Key Responsibilities:

• Provides CMC Regulatory leadership, serving as an expert for global regulatory CMC requirements and emerging trends for cell therapy products.
• Actively collaborates with internal teams (Technical Development and Manufacturing, including Supply Chain and Quality, external partners, and CROs) to develop and execute robust CMC regulatory strategies.
• Evaluates change proposals for global regulatory impact and plans global amendments.
• Leads interactions with FDA and other Health Authorities for CMC-related topics (including management of regulatory deliverables and commitments).
• Acts as point of contact to cross-functional teams on regulatory CMC project issues. Ensures project teams, line management, and key stakeholders are apprised of developments that may impact regulatory success, exercising sound judgment and communicating professionally and on time.
• Plans, execute, and manages regulatory CMC submissions, including BLA/MAA, INDs, CTAs/IMPDs, briefing documents, and responses to queries.
• Ability to remain current on CMC regulatory intelligence, including guidelines and regulatory trends, and to drive and implement strategic policy decisions.

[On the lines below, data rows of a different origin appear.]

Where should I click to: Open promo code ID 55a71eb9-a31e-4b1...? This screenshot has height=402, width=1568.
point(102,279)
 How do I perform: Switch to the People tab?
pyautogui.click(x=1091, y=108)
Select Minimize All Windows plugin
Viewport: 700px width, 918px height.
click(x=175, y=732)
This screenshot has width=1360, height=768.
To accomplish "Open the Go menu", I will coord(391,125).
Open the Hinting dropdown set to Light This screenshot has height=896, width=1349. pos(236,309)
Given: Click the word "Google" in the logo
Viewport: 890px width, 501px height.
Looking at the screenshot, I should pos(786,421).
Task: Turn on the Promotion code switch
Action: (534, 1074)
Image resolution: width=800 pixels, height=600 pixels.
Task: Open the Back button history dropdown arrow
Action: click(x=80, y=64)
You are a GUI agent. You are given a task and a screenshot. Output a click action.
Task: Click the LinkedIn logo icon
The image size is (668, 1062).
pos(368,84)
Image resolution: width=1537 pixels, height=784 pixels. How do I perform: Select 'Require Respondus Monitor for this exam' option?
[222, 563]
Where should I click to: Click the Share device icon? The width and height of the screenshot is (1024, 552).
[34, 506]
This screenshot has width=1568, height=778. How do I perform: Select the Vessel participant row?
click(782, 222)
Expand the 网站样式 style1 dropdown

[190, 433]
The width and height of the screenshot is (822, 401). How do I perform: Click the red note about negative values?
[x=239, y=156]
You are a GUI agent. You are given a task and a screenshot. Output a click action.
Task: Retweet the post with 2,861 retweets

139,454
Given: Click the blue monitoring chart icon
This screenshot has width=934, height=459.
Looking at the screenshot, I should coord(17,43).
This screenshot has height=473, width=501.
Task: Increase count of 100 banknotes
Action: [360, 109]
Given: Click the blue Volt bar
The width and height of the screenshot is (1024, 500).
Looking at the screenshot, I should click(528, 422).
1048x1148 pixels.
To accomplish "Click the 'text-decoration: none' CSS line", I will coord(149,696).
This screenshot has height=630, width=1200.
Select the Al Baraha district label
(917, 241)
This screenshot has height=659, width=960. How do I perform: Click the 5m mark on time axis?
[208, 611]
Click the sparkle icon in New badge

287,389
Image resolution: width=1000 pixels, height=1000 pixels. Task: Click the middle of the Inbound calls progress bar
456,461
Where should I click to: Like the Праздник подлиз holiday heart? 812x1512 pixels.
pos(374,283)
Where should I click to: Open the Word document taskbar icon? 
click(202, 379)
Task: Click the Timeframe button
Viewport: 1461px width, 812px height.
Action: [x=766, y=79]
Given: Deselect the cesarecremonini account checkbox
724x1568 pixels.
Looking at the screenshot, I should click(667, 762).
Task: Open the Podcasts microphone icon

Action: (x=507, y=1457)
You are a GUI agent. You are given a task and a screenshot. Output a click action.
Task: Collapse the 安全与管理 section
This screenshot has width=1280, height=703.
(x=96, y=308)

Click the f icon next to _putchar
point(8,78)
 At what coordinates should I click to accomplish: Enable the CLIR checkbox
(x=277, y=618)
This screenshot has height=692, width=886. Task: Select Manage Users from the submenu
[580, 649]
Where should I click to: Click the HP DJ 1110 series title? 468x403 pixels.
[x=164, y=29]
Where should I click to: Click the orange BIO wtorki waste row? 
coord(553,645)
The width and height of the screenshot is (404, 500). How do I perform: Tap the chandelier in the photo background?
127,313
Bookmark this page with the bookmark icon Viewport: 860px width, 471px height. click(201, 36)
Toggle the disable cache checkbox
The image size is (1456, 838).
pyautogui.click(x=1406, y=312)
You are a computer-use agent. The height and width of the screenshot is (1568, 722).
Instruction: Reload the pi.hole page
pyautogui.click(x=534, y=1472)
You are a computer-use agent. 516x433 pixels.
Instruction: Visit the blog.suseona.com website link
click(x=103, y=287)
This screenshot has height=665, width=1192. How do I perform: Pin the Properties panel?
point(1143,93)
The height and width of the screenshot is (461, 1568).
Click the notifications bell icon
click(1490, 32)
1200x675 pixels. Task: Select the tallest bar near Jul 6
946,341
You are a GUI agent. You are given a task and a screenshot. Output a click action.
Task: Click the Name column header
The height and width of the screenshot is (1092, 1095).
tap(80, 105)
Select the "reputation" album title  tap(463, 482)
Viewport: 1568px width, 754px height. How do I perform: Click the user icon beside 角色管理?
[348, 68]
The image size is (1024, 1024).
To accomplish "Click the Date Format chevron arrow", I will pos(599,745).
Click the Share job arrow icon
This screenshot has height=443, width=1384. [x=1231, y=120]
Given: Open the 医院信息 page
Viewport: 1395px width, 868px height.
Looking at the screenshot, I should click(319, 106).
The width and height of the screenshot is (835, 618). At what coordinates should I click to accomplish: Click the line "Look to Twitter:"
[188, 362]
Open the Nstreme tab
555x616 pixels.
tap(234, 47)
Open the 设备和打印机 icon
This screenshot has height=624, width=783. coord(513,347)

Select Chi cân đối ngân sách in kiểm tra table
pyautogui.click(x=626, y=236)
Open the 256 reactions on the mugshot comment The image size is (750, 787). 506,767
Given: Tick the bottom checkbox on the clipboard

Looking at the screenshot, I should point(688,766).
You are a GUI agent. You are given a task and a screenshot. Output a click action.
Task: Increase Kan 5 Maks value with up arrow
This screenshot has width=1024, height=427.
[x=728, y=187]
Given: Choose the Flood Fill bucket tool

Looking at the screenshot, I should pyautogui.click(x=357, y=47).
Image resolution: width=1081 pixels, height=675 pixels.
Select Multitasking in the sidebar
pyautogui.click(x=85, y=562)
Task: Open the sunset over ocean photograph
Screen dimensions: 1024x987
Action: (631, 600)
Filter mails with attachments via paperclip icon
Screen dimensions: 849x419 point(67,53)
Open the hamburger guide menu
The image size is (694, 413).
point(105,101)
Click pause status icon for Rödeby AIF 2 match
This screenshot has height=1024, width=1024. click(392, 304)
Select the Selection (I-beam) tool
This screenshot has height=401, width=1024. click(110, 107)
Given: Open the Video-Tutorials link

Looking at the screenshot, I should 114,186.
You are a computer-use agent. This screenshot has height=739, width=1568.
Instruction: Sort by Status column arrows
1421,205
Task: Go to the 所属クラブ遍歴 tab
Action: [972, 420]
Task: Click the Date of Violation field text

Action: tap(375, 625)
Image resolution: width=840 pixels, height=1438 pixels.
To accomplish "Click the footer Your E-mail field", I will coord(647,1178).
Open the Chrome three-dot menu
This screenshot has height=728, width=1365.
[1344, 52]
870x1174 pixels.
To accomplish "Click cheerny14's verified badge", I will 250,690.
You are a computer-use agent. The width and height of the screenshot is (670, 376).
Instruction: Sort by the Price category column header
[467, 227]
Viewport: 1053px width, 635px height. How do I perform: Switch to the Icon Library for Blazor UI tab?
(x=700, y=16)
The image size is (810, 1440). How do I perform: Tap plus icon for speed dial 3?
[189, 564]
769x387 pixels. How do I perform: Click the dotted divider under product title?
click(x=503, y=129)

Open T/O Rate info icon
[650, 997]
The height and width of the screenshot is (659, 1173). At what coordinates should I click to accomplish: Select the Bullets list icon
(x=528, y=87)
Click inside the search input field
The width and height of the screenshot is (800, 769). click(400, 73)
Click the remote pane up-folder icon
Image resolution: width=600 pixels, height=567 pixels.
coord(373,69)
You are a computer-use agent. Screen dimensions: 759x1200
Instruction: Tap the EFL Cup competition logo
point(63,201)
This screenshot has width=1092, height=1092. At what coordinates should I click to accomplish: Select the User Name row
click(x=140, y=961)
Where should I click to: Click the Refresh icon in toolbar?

Qualifications & Experience:

• Understanding and proven ability to provide strategic guidance to drug development, registration, and post-market support teams.
• Ability to work effectively in cross-functional teams.
• Proven ability to liaise with Regulatory Agencies, having led successful Agency interactions related to CMC submissions and product development meetings; international experience preferred.
• Bachelor's Degree required; advanced Degree preferred.
• Experience with pharmaceutical development of drug substance or drug products, analytical characterization, process scale-ups, and or regulatory registration of products.
• Experience with BLAs/NDAs/MAAs.
• Knowledge of relevant domestic and global regulations and guidance.
• Provides regulatory advice, making reasoned decisions on regulatory issues for which there may not be clear/specific regulatory guidance.
• Experience in Cell or Gene Therapy.
• Minimum of 10 years of pharmaceutical/biotech experience, including five years of Global Regulatory Affairs (CMC) experience.
• Experience as a RA CMC product lead.
• Proven experience with filing and maintenance of regulatory dossiers (CTAs, INDs, IMPDs, BLAs/MAAs).